Support and education should be provided to parents of children with ASD on an ongoing basis throughout their child’s development [9]. Strengthening social support can reduce depressive symptoms in mothers of children with ASD. Support from family members is an important component of social support, and interventions to improve family functioning may help address depressive symptoms in mothers of children with ASD [5]. The current study revealed that social support is a protective factor against depressive symptoms in parents of children with ASD. This is consistent with previous studies in which social support was shown to be a significant predictor of depressive symptoms in both mothers and fathers of children with ASD [31]. Social support is key to improving parental adaptability in the management of children with ASD [61]. Therefore, increasing social support is an aspect of concern in the development of depressive symptom interventions for parents of children with ASD.

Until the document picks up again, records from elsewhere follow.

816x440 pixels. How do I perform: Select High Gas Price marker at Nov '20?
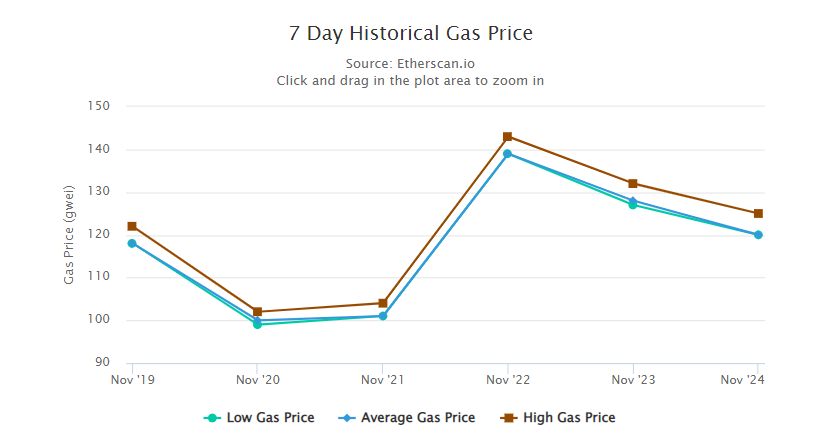(x=257, y=312)
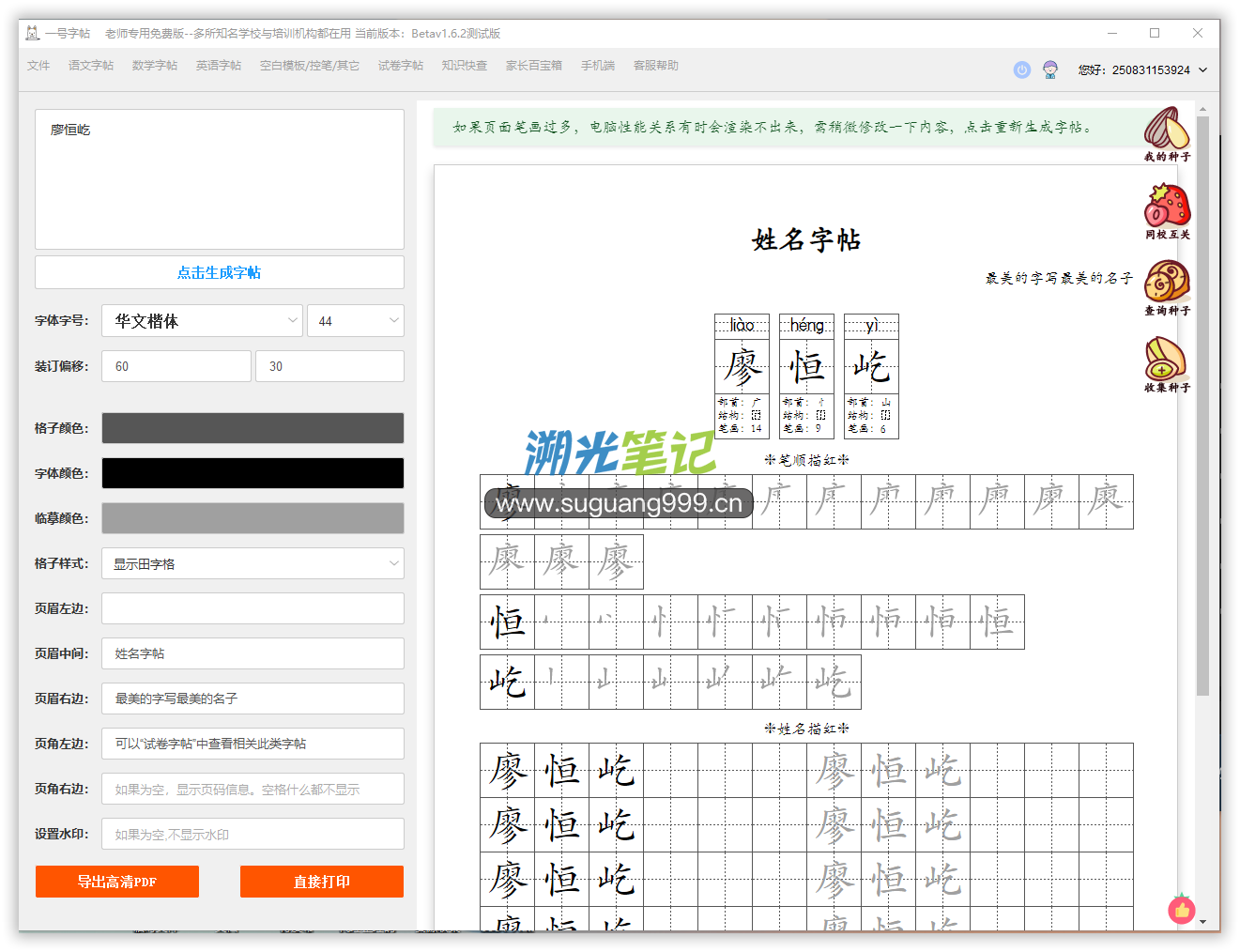Click the 点击生成字帖 button
1240x952 pixels.
(220, 272)

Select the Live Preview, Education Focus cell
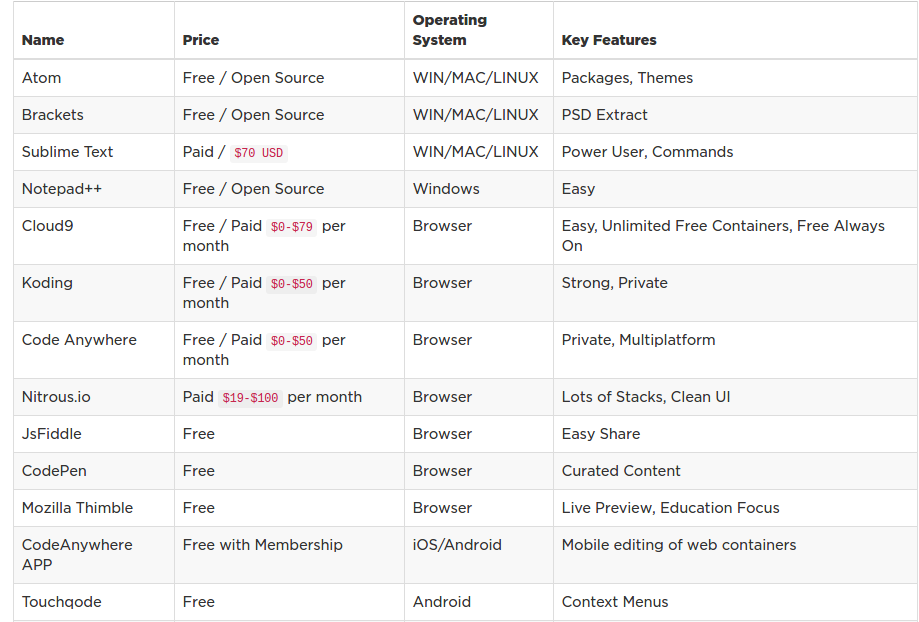coord(670,508)
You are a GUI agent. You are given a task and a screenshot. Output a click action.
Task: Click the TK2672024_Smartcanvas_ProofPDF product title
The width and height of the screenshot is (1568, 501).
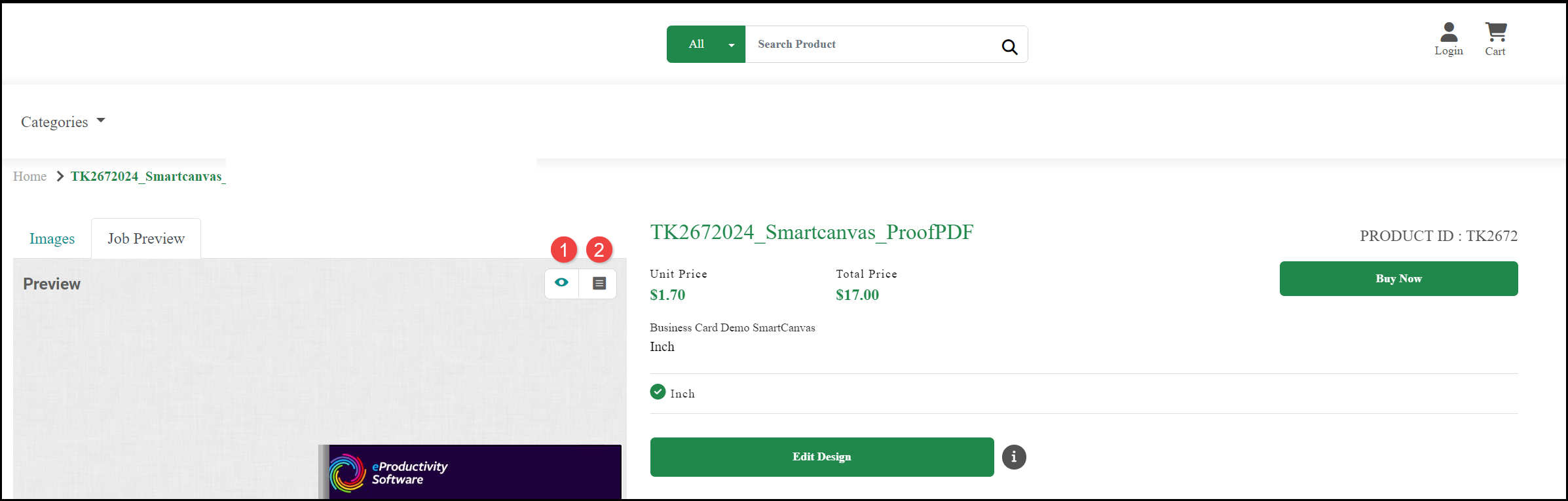point(812,232)
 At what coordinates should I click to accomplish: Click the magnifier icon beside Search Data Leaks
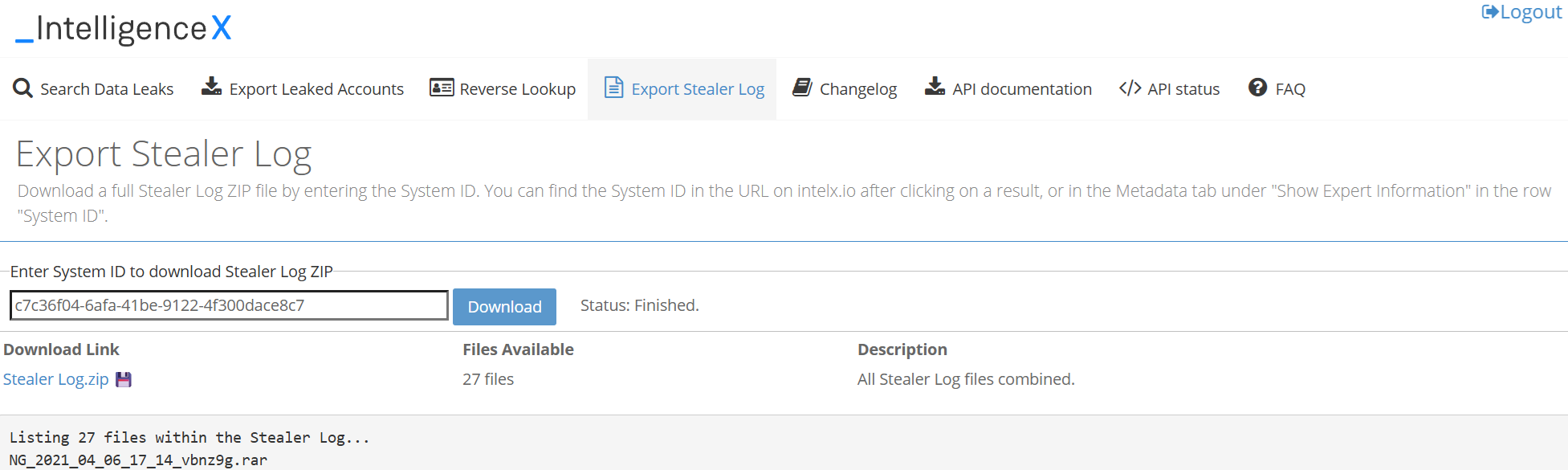point(22,88)
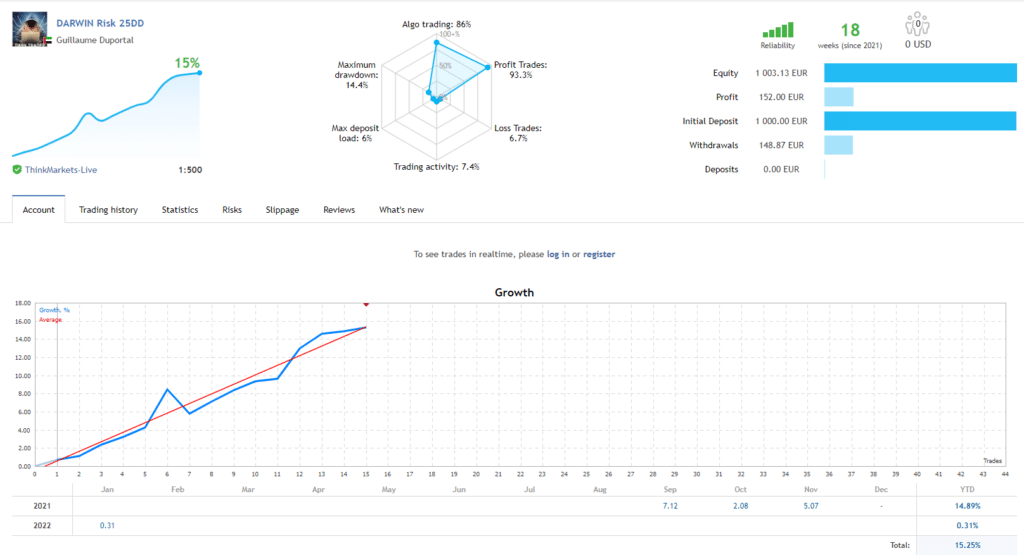Viewport: 1024px width, 558px height.
Task: Click the red marker atop the Growth chart
Action: tap(366, 303)
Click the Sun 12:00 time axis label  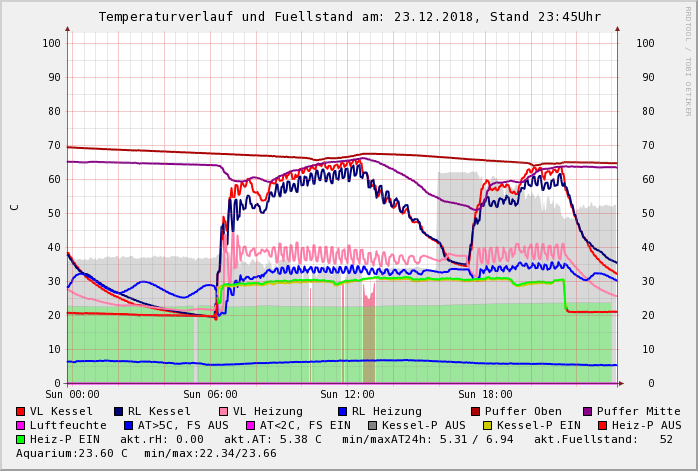(x=347, y=394)
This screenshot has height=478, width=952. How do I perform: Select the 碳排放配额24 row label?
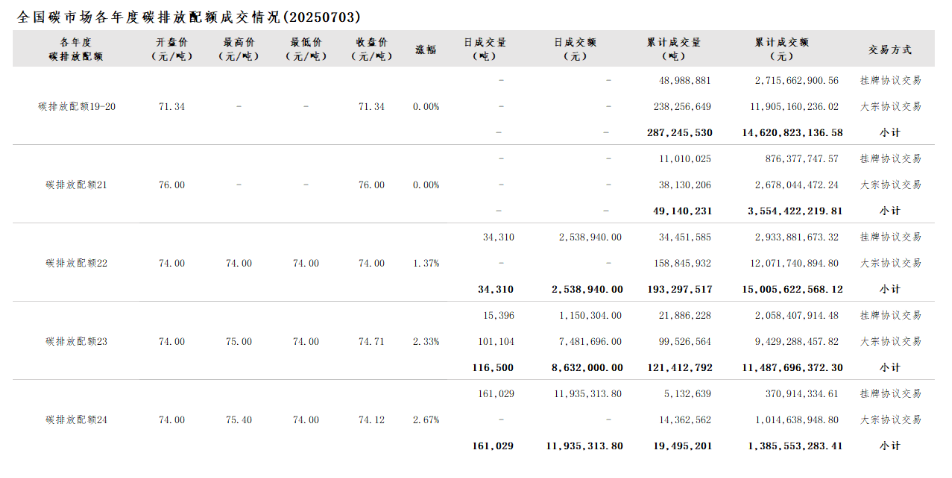(76, 420)
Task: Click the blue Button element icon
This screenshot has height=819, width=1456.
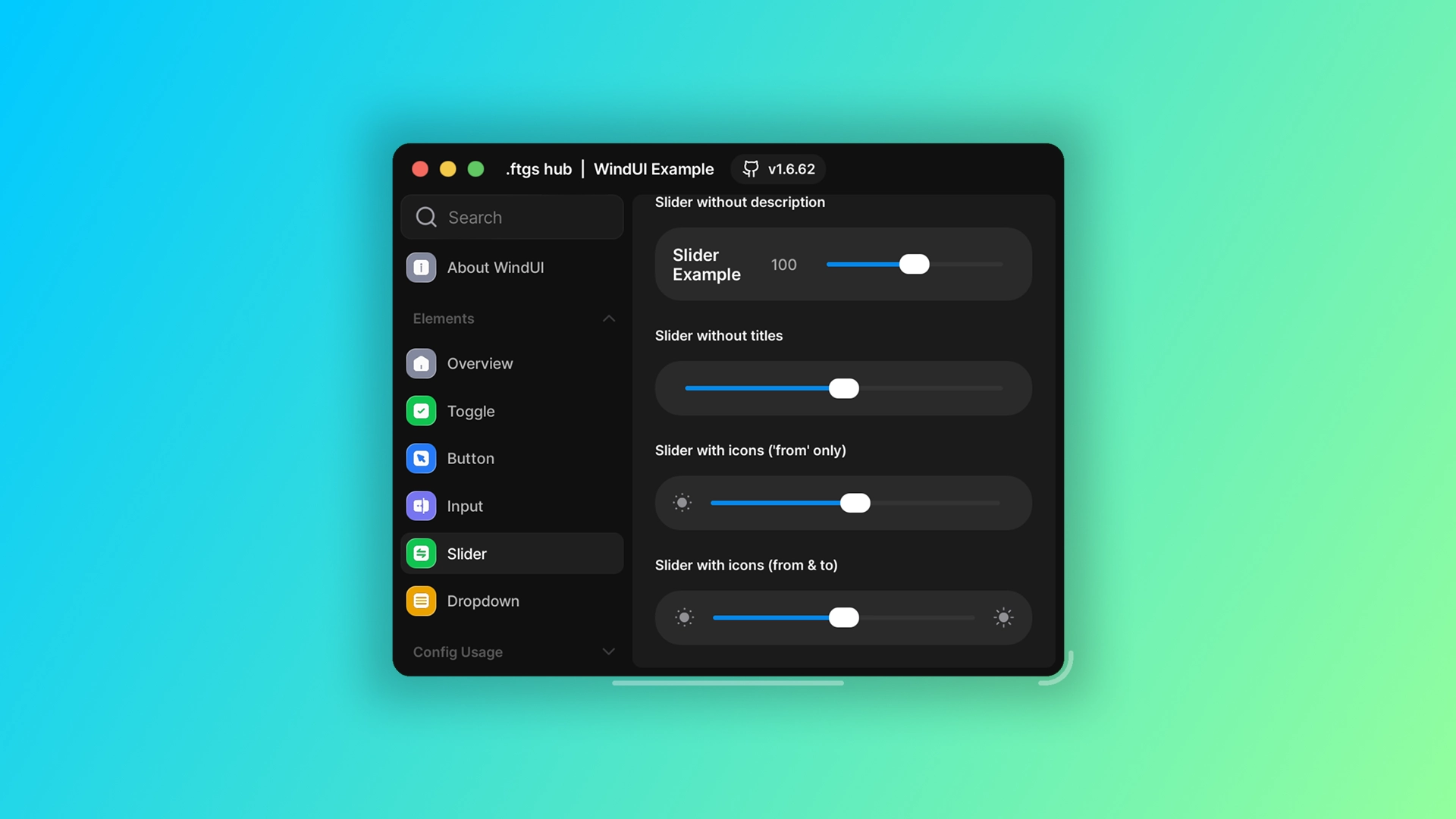Action: tap(421, 458)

Limitations and suggestions for future research

Several limitations of the current study must be acknowledged. First, a causal relationship between the variables and outcome could not be established because this is a cross-sectional study. Future longitudinal studies are required to further evaluate the associations found. Second, fathers and mothers were recruited separately, and there were no matched parenting pairs. Future recruitment of both fathers and mothers of the same child with ASD is needed for better comparative analyses. Third, the current study was conducted in only one city, and due to the influence of socio-economic and cultural background, the results should be cautiously extrapolated to regions with different conditions. Future studies in different cultural contexts are needed. Finally, the measures of variables such as depressive symptoms in the current study were all based on self-report, with the possibility of bias. Multiple methods of data collection need to be considered in future studies.

Conclusion

The results of this study showed that the prevalence of depressive symptoms in parents of children with ASD in eastern China was high, and children’s functional speech, parents’ occupation, satisfaction with marital status, economic burden, perceived changes in a child’s disease status, courtesy stigma, and social support were predictors of depressive symptoms in parents of children with ASD. Interventions that focus on depressive symptoms in parents of children with ASD need to be developed. In the formulation of intervention measures, efforts should be focused on reducing the risk factors and strengthening the protective factors of depressive symptoms to achieve optimal effectiveness of the intervention and the healthy development of children with ASD.